Australians say Christmas belongs around summer, not winter solstice

SYDNEY , Dec. 9 (UPI) -- An Australian astronomer says the Christmas star that led the three Wise Men to Jesus appeared in June, not December.

Dave Reneke, former chief lecturer at the Port Macquarie Observatory in New South Wales who now is news editor of Sky and Space magazine, said complex computer software was used to map the night sky as it would have appeared over Bethlehem 2,000 years ago.The research pinpoints the date of Christ's birth as June 17 rather than Dec. 25, The Times of London reported Tuesday.

"Venus and Jupiter became very close in the the year 2 B.C. and they would have appeared to be one bright beacon of light," he said. "We are not saying this was definitely the Christmas star -- but it is the strongest explanation for it of any I have seen so far."

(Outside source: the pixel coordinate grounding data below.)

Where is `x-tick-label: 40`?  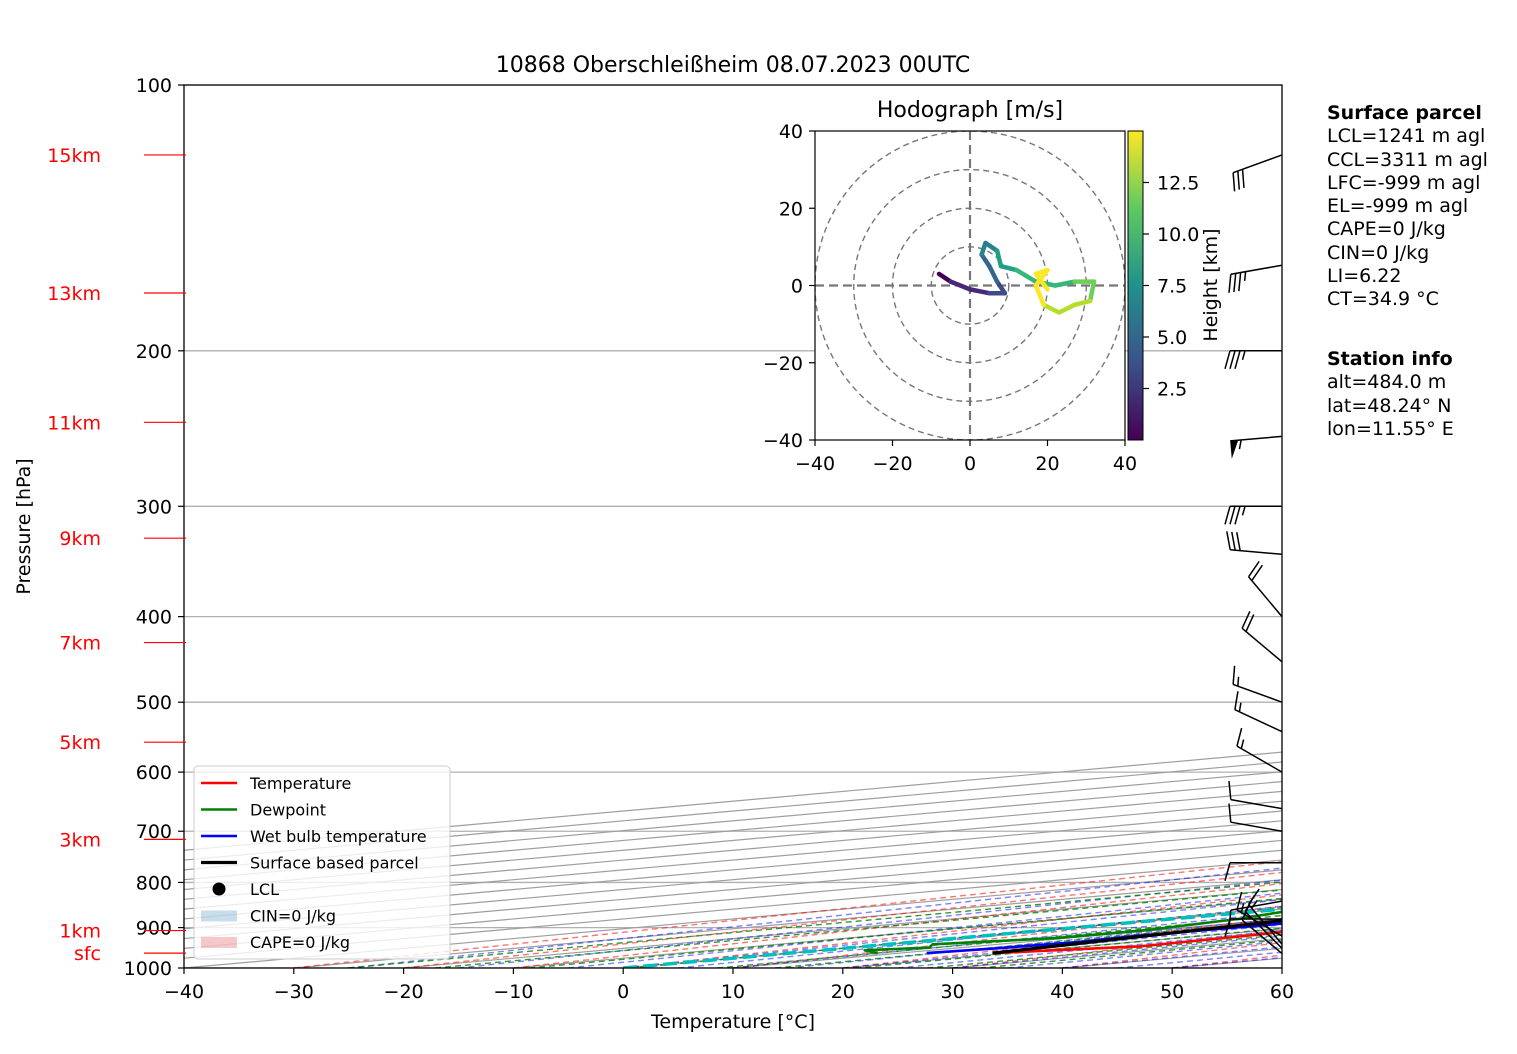 x-tick-label: 40 is located at coordinates (1062, 992).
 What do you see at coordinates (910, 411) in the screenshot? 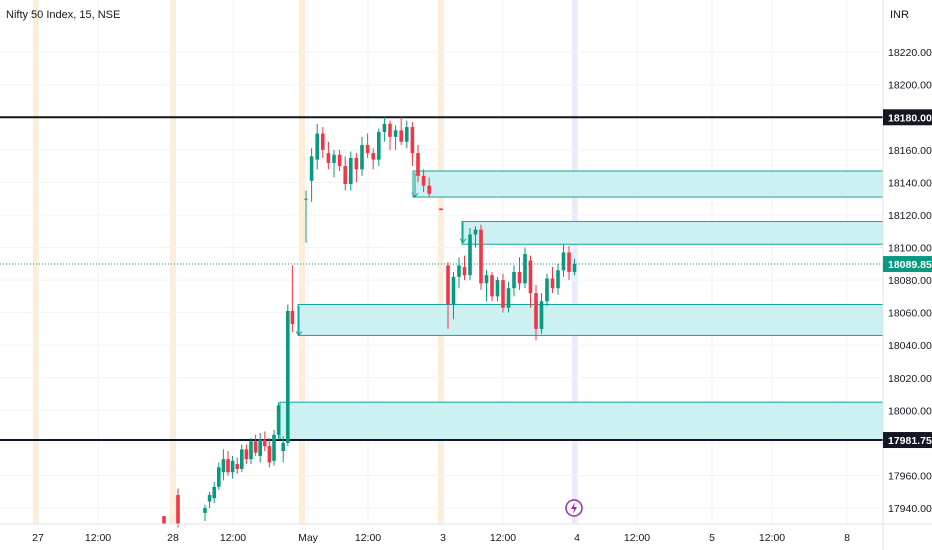
I see `y-tick-label: 18000.00` at bounding box center [910, 411].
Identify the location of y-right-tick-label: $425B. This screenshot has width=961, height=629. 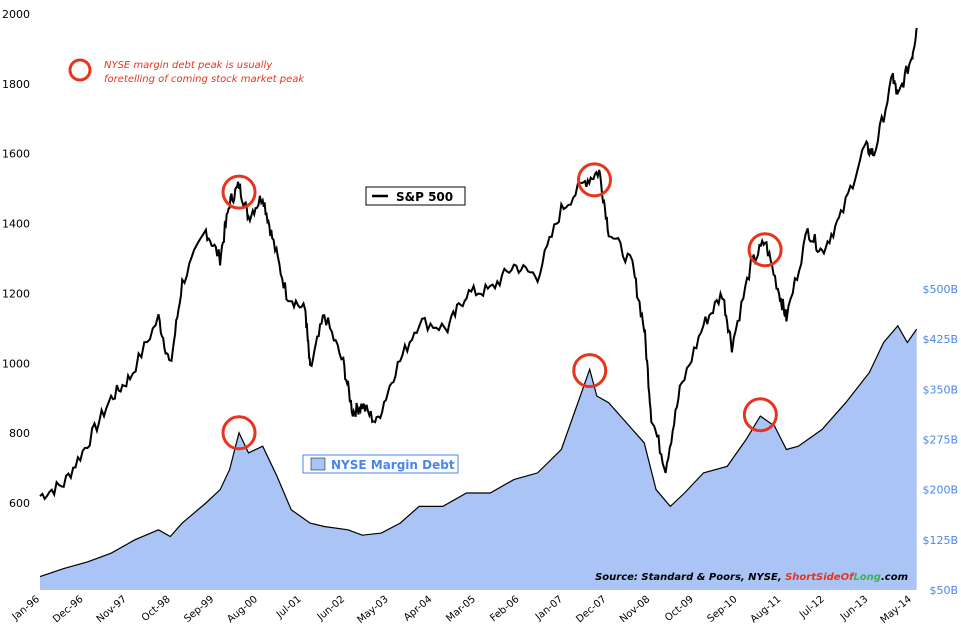
(940, 340).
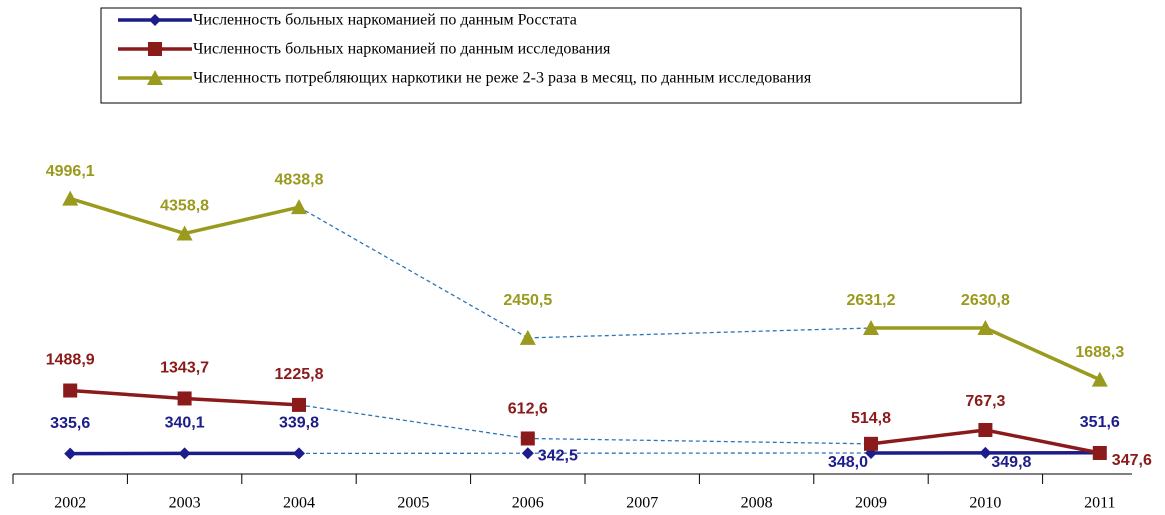 The image size is (1165, 515). Describe the element at coordinates (871, 504) in the screenshot. I see `x-tick-label: 2009` at that location.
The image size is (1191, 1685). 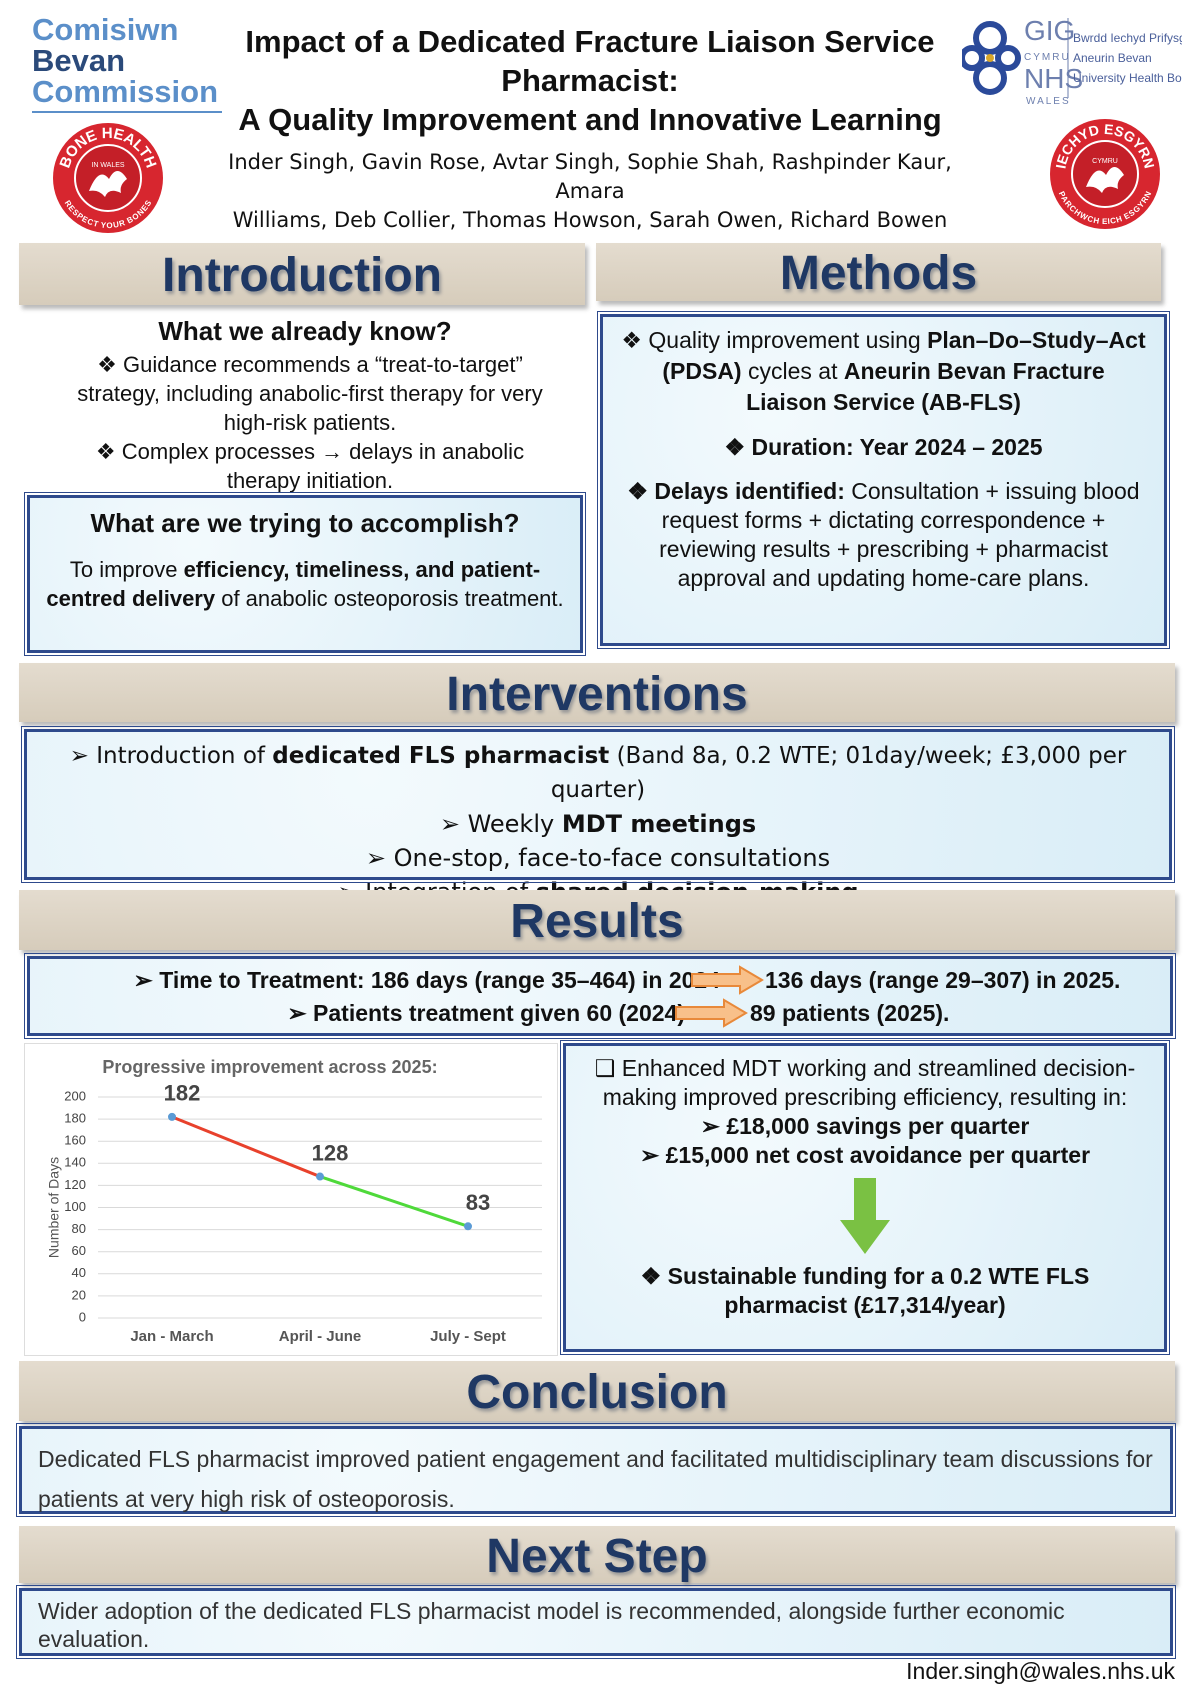 I want to click on iechyd-esgyrn-badge: IECHYD ESGYRN CYMRU PARCHWCH EICH ESGYRN, so click(x=1105, y=174).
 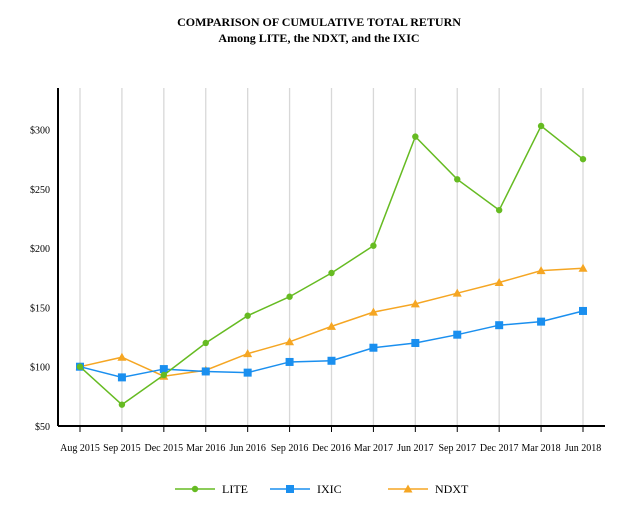 What do you see at coordinates (80, 448) in the screenshot?
I see `x-tick-label: Aug 2015` at bounding box center [80, 448].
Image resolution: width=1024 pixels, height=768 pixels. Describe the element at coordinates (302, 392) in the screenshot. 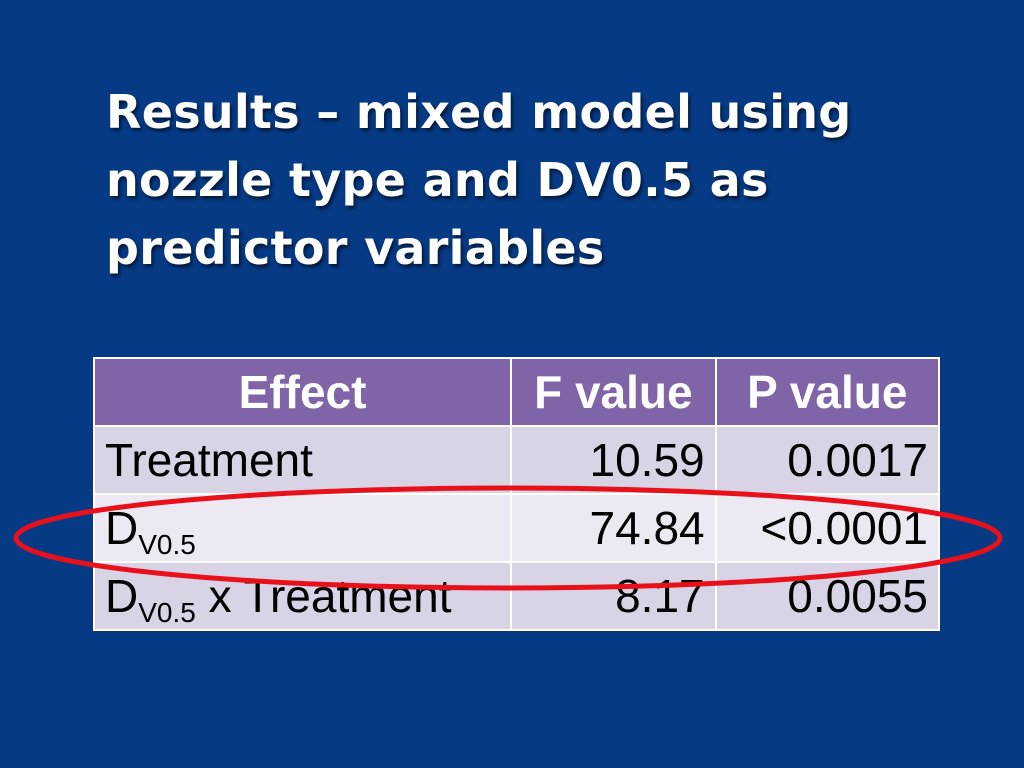

I see `header-effect: Effect` at that location.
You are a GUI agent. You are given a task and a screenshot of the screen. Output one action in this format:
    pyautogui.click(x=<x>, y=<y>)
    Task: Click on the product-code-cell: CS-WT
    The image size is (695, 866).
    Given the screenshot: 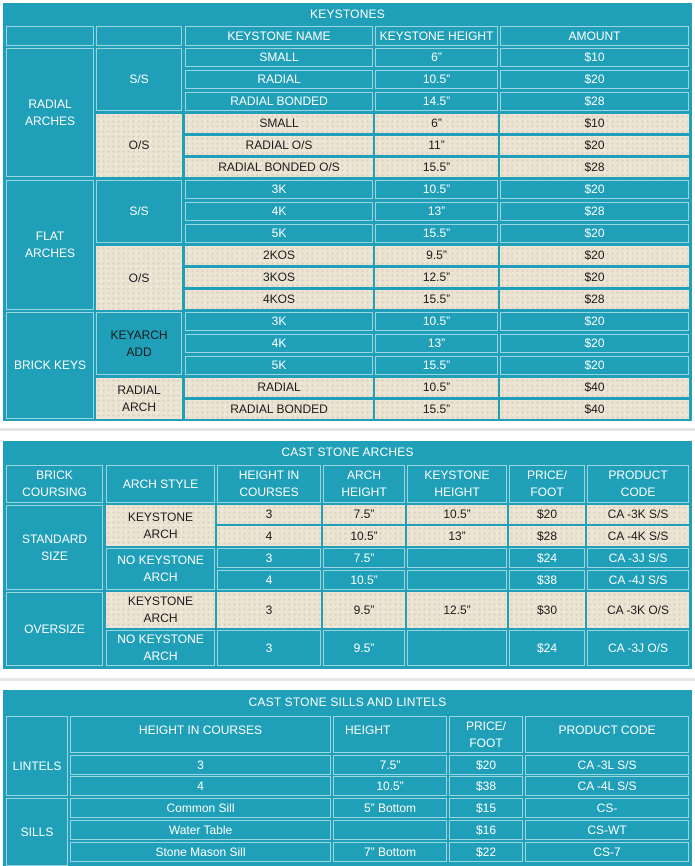 What is the action you would take?
    pyautogui.click(x=607, y=830)
    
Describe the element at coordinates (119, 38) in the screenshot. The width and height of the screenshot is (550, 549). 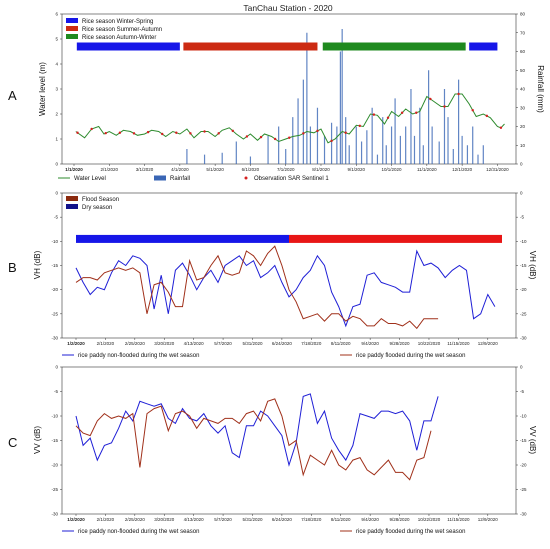
I see `legend-label: Rice season Autumn-Winter` at that location.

Probably we should wait for the equatorial astronomers weigh in on this one.

3 comments:

troutsky said...

With another Christmas or two we could get this economy up and running again!

jenhargis said...

I thought everyone knew that the Catholic church is the organization who decided to celebrate Christmas in December, centuries ago. They took Christian holidays and lumped them with pagan holidays that people were more in the habit of celebrating. So this is news how?

MT said...

Well,I thought Pagans didn't believe in December and assumed Australians were bound to respect northern conventions as to when we say its "winter." Have they tried to pull this thing before? Also it would be like something out of Genesis for the hemispheres and solstices to swap simultaneously, and it jibes suspiciously with the 10,000 year cycle in Earth's magnetic field reversals. I still don't believe Rudolph's nose glows red though.